Der Ausschuss wurde ins Leben gerufen, um ein zentrales Wahlversprechen der Bürgergemeinschaft für Solingen e.V. umzusetzen. Seine Hauptziele sind mehr Transparenz, ein respektvoller Dialog sowie eine stärkere Rechenschaftspflicht in der lokalen Politik. Den Vorsitz übernimmt Martin Bender, sein Stellvertreter ist Erkan Sarıkaya.
Die Auftaktsitzung gab die Richtung für die künftige Arbeit vor und schuf eine Plattform, auf der Bürgerinnen und Bürger Ideen, Anliegen und Vorschläge einbringen können. Einwohner sind aufgerufen, Themen und Anregungen direkt per E-Mail einzureichen. Das Vorgehen des Ausschusses spiegelt einen breiteren Trend in Nordrhein-Westfalen wider: Seit 2024 haben mindestens 15 weitere Städte – darunter Dortmund, Essen und Duisburg – ähnliche Gremien eingerichtet.
Durch die Betonung von Offenheit und Bürgerengagement will der Ausschuss ein responsiveres und partizipativeres politisches Umfeld schaffen. Die Initiative knüpft an das langjährige Bekenntnis der Bürgergemeinschaft an, Politik bürgernah und alltagsrelevant zu gestalten.

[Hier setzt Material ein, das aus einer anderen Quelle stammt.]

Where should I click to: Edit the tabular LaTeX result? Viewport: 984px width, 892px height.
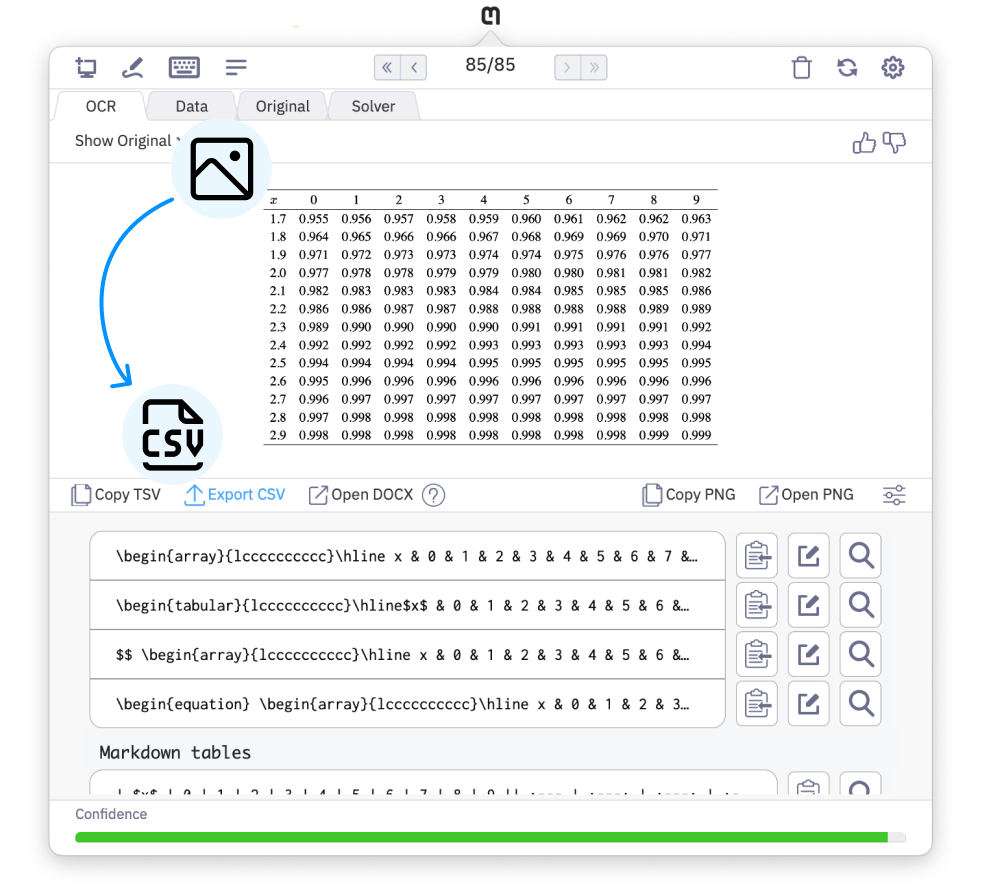808,605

Die Gründung des Ausschusses markiert einen konkreten Schritt hin zu einer lebendigeren Demokratie in Solingen. Mit einer klaren Struktur für öffentliche Beteiligung und dem Fokus auf Transparenz plant die Gruppe in den kommenden Monaten neue Vorhaben anzustoßen. Das Modell steht im Einklang mit wachsenden Bestrebungen in der Region, die Bürgerbeteiligung auf kommunaler Ebene zu stärken.